• How to complete this task
Output the entries that follow, word for word.

(Saved entries)
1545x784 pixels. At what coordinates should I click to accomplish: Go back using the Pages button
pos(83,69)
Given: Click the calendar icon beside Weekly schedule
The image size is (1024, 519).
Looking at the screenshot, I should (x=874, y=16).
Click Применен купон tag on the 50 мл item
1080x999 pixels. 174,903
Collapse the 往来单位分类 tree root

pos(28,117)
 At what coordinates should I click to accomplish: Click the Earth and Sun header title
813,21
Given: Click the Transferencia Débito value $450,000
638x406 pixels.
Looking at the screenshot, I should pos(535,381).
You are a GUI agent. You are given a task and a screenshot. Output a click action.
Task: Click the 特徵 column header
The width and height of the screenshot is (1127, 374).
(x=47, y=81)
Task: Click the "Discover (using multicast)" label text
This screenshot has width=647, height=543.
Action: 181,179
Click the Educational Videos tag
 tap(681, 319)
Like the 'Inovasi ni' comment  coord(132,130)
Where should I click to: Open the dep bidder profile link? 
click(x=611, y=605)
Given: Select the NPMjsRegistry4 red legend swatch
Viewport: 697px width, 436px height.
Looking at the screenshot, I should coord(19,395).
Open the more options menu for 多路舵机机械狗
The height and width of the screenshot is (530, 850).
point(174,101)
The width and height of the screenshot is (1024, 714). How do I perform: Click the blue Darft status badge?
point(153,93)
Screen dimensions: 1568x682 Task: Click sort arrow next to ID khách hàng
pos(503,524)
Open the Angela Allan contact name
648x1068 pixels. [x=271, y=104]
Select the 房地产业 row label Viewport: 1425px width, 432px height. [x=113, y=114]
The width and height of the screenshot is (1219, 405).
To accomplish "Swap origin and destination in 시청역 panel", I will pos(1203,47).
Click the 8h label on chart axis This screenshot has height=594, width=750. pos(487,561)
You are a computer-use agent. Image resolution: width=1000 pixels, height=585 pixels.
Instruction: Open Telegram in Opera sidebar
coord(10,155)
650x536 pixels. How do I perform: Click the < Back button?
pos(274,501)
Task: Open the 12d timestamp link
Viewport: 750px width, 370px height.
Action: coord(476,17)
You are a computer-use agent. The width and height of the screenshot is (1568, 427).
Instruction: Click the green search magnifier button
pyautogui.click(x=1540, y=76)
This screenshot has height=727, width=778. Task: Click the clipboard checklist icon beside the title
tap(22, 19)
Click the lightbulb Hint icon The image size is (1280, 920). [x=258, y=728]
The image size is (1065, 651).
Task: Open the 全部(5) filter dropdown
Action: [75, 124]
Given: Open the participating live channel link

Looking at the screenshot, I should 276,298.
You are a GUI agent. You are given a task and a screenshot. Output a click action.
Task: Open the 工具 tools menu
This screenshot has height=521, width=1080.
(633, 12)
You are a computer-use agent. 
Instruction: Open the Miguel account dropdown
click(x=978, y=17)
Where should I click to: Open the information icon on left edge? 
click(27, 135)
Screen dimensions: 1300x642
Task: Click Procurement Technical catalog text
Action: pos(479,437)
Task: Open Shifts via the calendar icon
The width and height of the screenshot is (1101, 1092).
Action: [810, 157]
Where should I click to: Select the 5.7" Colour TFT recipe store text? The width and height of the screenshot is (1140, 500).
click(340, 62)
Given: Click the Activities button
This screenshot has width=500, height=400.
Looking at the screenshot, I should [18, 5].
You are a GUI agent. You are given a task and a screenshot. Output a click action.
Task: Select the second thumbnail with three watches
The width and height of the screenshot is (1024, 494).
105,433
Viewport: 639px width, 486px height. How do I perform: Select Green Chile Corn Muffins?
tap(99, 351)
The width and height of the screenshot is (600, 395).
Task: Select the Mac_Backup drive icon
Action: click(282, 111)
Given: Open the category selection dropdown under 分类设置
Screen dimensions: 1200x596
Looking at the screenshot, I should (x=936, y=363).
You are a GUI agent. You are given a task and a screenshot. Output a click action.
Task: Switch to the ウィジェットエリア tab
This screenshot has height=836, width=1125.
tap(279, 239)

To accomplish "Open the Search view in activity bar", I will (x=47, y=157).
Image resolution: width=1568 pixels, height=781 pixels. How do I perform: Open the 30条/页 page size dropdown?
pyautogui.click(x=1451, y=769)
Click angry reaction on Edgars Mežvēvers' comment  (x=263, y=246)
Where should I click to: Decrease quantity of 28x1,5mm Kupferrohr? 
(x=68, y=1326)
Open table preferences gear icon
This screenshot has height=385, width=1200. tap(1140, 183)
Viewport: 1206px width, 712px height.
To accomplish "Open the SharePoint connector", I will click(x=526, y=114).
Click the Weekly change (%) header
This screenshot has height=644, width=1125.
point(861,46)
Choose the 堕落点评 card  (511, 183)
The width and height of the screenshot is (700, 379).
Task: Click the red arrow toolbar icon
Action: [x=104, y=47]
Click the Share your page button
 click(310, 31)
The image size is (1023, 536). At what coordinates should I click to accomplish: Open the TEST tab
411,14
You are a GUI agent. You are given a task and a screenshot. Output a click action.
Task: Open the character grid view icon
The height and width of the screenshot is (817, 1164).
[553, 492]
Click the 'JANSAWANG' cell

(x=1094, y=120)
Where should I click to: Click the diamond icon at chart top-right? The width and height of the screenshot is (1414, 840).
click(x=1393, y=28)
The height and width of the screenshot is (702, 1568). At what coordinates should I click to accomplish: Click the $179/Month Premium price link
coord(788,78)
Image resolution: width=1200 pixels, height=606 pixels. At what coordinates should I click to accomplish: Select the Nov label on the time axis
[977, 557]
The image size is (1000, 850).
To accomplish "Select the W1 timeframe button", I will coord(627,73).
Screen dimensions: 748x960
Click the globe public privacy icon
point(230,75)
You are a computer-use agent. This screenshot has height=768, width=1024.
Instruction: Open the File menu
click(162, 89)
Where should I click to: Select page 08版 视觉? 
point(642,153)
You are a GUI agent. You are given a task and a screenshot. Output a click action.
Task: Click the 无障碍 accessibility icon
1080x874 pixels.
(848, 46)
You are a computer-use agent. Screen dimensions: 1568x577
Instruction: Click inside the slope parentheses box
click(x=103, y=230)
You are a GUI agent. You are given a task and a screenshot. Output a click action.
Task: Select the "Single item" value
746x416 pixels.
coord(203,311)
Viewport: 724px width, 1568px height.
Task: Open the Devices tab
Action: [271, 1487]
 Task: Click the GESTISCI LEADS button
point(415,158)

• Finished task
1545x784 pixels. At what coordinates should I click to accomplish: Go back using the Pages button
pos(83,69)
Given: Click the calendar icon beside Weekly schedule
The image size is (1024, 519).
Looking at the screenshot, I should (x=874, y=16).
Click Применен купон tag on the 50 мл item
1080x999 pixels. 174,903
Collapse the 往来单位分类 tree root

pos(28,117)
 At what coordinates should I click to accomplish: Click the Earth and Sun header title
813,21
Given: Click the Transferencia Débito value $450,000
638x406 pixels.
Looking at the screenshot, I should pos(535,381).
You are a GUI agent. You are given a task and a screenshot. Output a click action.
Task: Click the 特徵 column header
The width and height of the screenshot is (1127, 374).
(x=47, y=81)
Task: Click the "Discover (using multicast)" label text
This screenshot has width=647, height=543.
Action: 181,179
Click the Educational Videos tag
 tap(681, 319)
Like the 'Inovasi ni' comment  coord(132,130)
Where should I click to: Open the dep bidder profile link? 
click(x=611, y=605)
Given: Select the NPMjsRegistry4 red legend swatch
Viewport: 697px width, 436px height.
Looking at the screenshot, I should coord(19,395).
Open the more options menu for 多路舵机机械狗
The height and width of the screenshot is (530, 850).
point(174,101)
The width and height of the screenshot is (1024, 714). How do I perform: Click the blue Darft status badge?
point(153,93)
Screen dimensions: 1568x682 Task: Click sort arrow next to ID khách hàng
pos(503,524)
Open the Angela Allan contact name
648x1068 pixels. [x=271, y=104]
Select the 房地产业 row label Viewport: 1425px width, 432px height. [x=113, y=114]
The width and height of the screenshot is (1219, 405).
To accomplish "Swap origin and destination in 시청역 panel", I will pos(1203,47).
Click the 8h label on chart axis This screenshot has height=594, width=750. pos(487,561)
You are a computer-use agent. Image resolution: width=1000 pixels, height=585 pixels.
Instruction: Open Telegram in Opera sidebar
coord(10,155)
650x536 pixels. How do I perform: Click the < Back button?
pos(274,501)
Task: Open the 12d timestamp link
Viewport: 750px width, 370px height.
Action: coord(476,17)
You are a computer-use agent. The width and height of the screenshot is (1568, 427).
Instruction: Click the green search magnifier button
pyautogui.click(x=1540, y=76)
This screenshot has height=727, width=778. Task: Click the clipboard checklist icon beside the title
tap(22, 19)
Click the lightbulb Hint icon The image size is (1280, 920). [x=258, y=728]
The image size is (1065, 651).
Task: Open the 全部(5) filter dropdown
Action: [75, 124]
Given: Open the participating live channel link

Looking at the screenshot, I should 276,298.
You are a GUI agent. You are given a task and a screenshot. Output a click action.
Task: Open the 工具 tools menu
This screenshot has height=521, width=1080.
(633, 12)
You are a computer-use agent. 
Instruction: Open the Miguel account dropdown
click(x=978, y=17)
Where should I click to: Open the information icon on left edge? 
click(27, 135)
Screen dimensions: 1300x642
Task: Click Procurement Technical catalog text
Action: pos(479,437)
Task: Open Shifts via the calendar icon
The width and height of the screenshot is (1101, 1092).
Action: [810, 157]
Where should I click to: Select the 5.7" Colour TFT recipe store text? The width and height of the screenshot is (1140, 500).
click(340, 62)
Given: Click the Activities button
This screenshot has width=500, height=400.
Looking at the screenshot, I should [18, 5].
You are a GUI agent. You are given a task and a screenshot. Output a click action.
Task: Select the second thumbnail with three watches
The width and height of the screenshot is (1024, 494).
105,433
Viewport: 639px width, 486px height. How do I perform: Select Green Chile Corn Muffins?
tap(99, 351)
The width and height of the screenshot is (600, 395).
Task: Select the Mac_Backup drive icon
Action: click(282, 111)
Given: Open the category selection dropdown under 分类设置
Screen dimensions: 1200x596
Looking at the screenshot, I should (x=936, y=363).
You are a GUI agent. You are given a task and a screenshot. Output a click action.
Task: Switch to the ウィジェットエリア tab
This screenshot has height=836, width=1125.
tap(279, 239)

To accomplish "Open the Search view in activity bar", I will (x=47, y=157).
Image resolution: width=1568 pixels, height=781 pixels. How do I perform: Open the 30条/页 page size dropdown?
pyautogui.click(x=1451, y=769)
Click angry reaction on Edgars Mežvēvers' comment  (x=263, y=246)
Where should I click to: Decrease quantity of 28x1,5mm Kupferrohr? 
(x=68, y=1326)
Open table preferences gear icon
This screenshot has height=385, width=1200. tap(1140, 183)
Viewport: 1206px width, 712px height.
To accomplish "Open the SharePoint connector", I will click(x=526, y=114).
Click the Weekly change (%) header
This screenshot has height=644, width=1125.
point(861,46)
Choose the 堕落点评 card  (511, 183)
The width and height of the screenshot is (700, 379).
Task: Click the red arrow toolbar icon
Action: [x=104, y=47]
Click the Share your page button
 click(310, 31)
The image size is (1023, 536). At what coordinates should I click to accomplish: Open the TEST tab
411,14
You are a GUI agent. You are given a task and a screenshot. Output a click action.
Task: Open the character grid view icon
The height and width of the screenshot is (817, 1164).
[553, 492]
Click the 'JANSAWANG' cell

(x=1094, y=120)
Where should I click to: Click the diamond icon at chart top-right? The width and height of the screenshot is (1414, 840).
click(x=1393, y=28)
The height and width of the screenshot is (702, 1568). At what coordinates should I click to accomplish: Click the $179/Month Premium price link
coord(788,78)
Image resolution: width=1200 pixels, height=606 pixels. At what coordinates should I click to accomplish: Select the Nov label on the time axis
[977, 557]
The image size is (1000, 850).
To accomplish "Select the W1 timeframe button", I will coord(627,73).
Screen dimensions: 748x960
Click the globe public privacy icon
point(230,75)
You are a computer-use agent. This screenshot has height=768, width=1024.
Instruction: Open the File menu
click(162, 89)
Where should I click to: Select page 08版 视觉? 
point(642,153)
You are a GUI agent. You are given a task and a screenshot. Output a click action.
Task: Click the 无障碍 accessibility icon
1080x874 pixels.
(848, 46)
You are a computer-use agent. Screen dimensions: 1568x577
Instruction: Click inside the slope parentheses box
click(x=103, y=230)
You are a GUI agent. You are given a task and a screenshot. Output a click action.
Task: Select the "Single item" value
746x416 pixels.
coord(203,311)
Viewport: 724px width, 1568px height.
Task: Open the Devices tab
Action: [271, 1487]
 Task: Click the GESTISCI LEADS button
point(415,158)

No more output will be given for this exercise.